● PAGE EXCERPT:
————————

Lower weight has historically been equated with more severe illness in anorexia nervosa (AN). Reliance on admission weight to guide clinical concern is challenged by the rise in patients with atypical anorexia nervosa (AAN) requiring hospitalization at normal weight.
We examined weight history and illness severity in 12- to 24-year-olds with AN (n = 66) and AAN (n = 50) in a randomized clinical trial, the Study of Refeeding to Optimize Inpatient Gains (www.clinicaltrials.gov; NCT02488109). Amount of weight loss was the difference between the highest historical percentage median BMI and admission; rate was the amount divided by duration (months). Unpaired t tests compared AAN and AN; multiple variable regressions examined associations between weight history variables and markers of illness severity at admission. Stepwise regression examined the explanatory value of weight and menstrual history on selected markers.

————————

● INSTRUCTIONS FOR THE TASK:
Condense the passage on weight history and illness severity in anorexia nervosa into two sentences.

● INFORMATION SHOWN:
————————

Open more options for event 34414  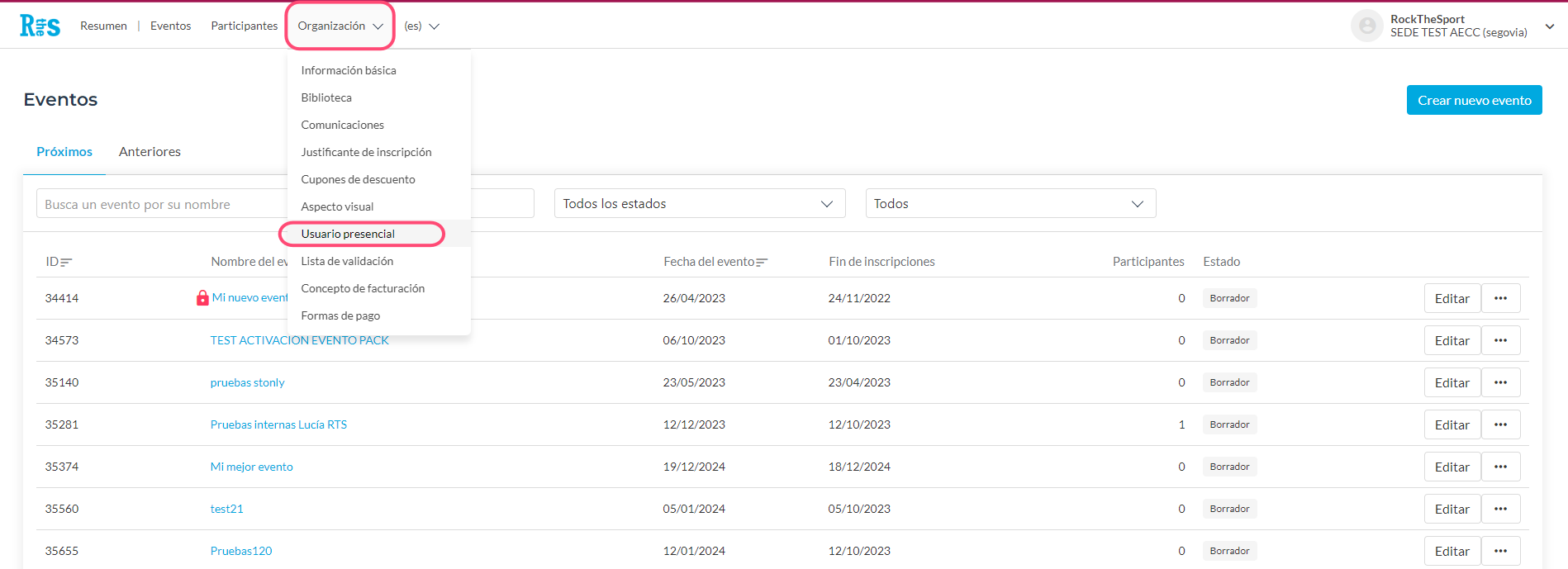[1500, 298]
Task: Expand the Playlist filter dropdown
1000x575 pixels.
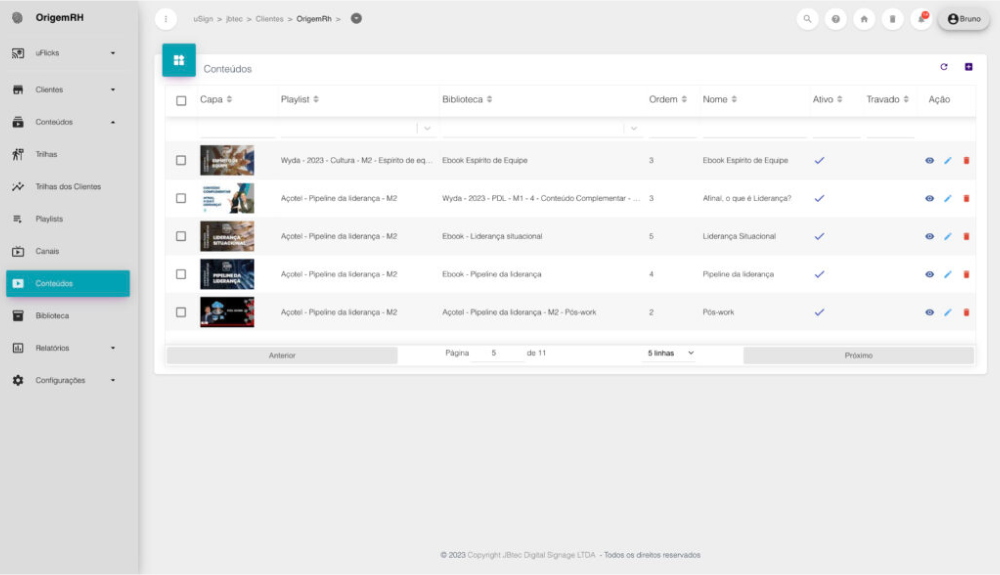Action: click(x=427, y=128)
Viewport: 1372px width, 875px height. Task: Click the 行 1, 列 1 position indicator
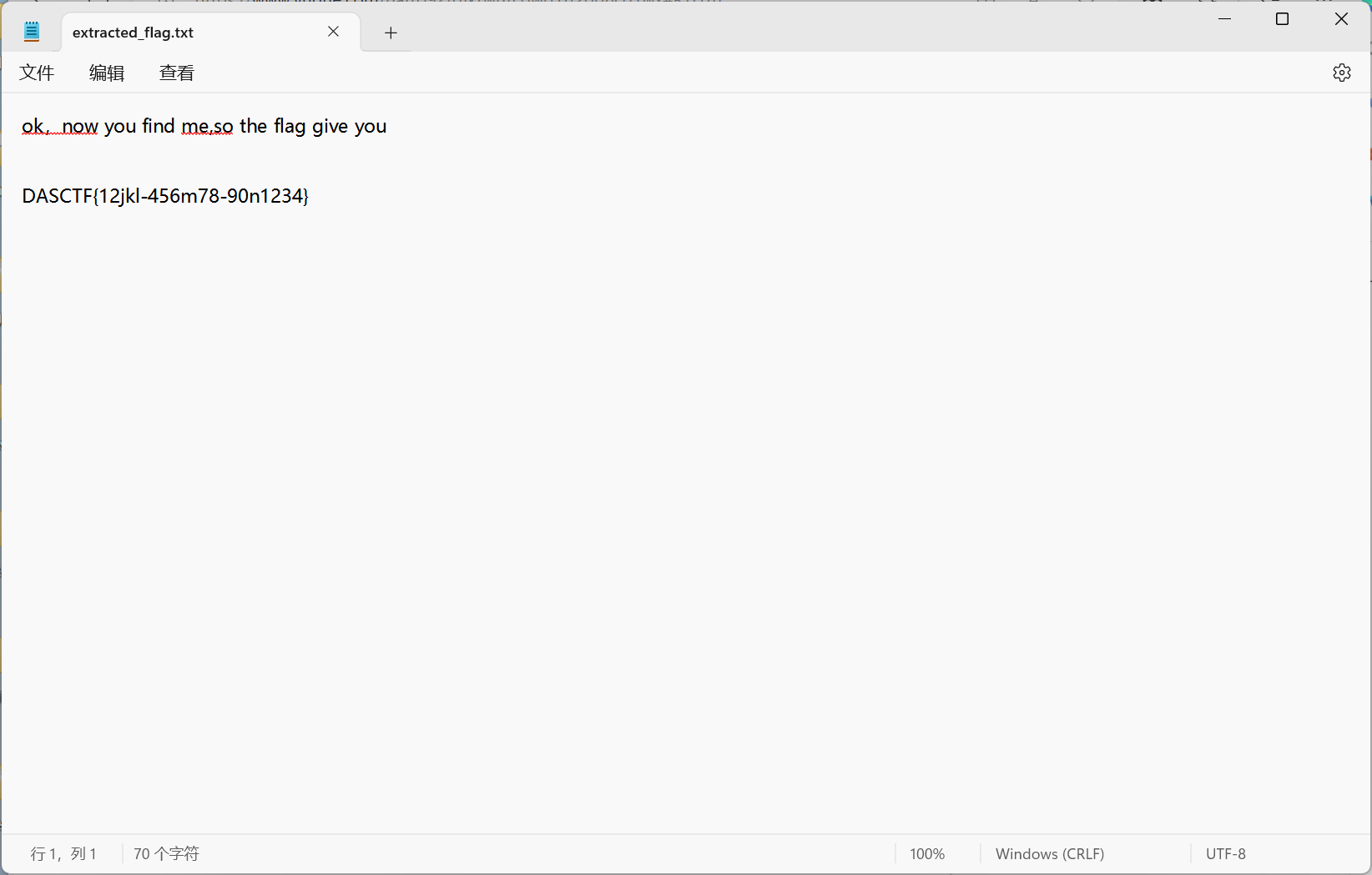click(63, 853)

————————

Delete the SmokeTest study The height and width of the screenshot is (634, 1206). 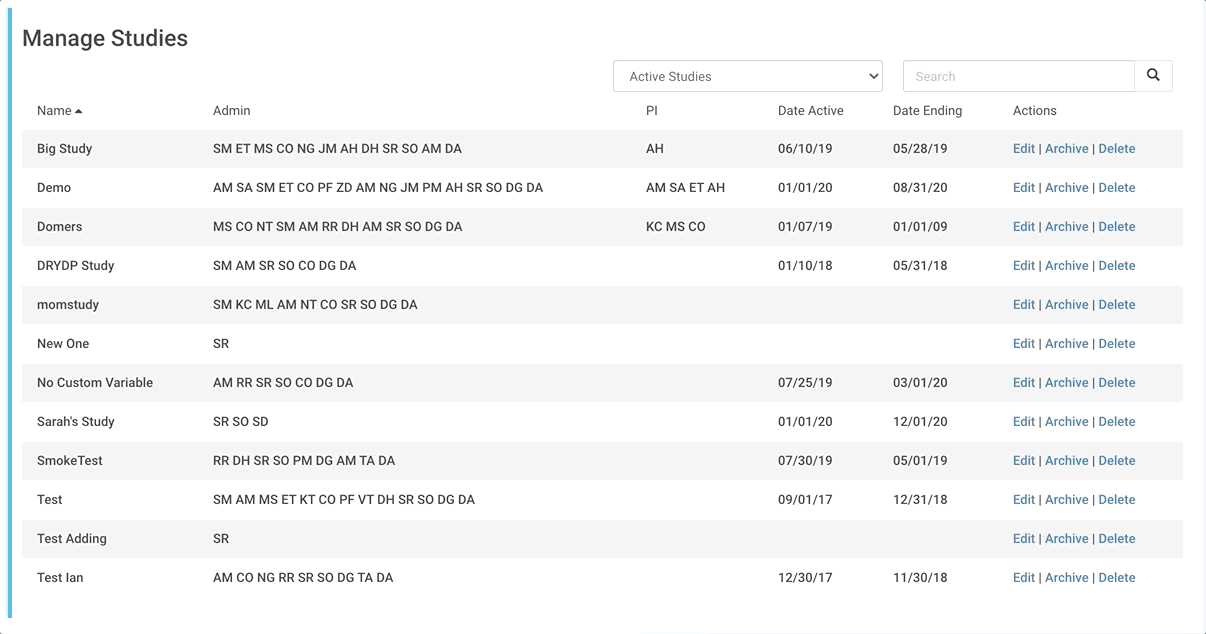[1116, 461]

————————

● OUTPUT OF THE TASK:
Lower weight has historically been equated with more severe anorexia nervosa, but the rise in patients with atypical anorexia nervosa who need hospitalization at normal weight challenges reliance on admission weight to guide clinical concern. Using data from a randomized clinical trial of 12- to 24-year-olds with anorexia nervosa (n = 66) and atypical anorexia nervosa (n = 50), the researchers compared the two groups and used regressions to examine how the amount and rate of weight loss, along with menstrual history, related to markers of illness severity at admission.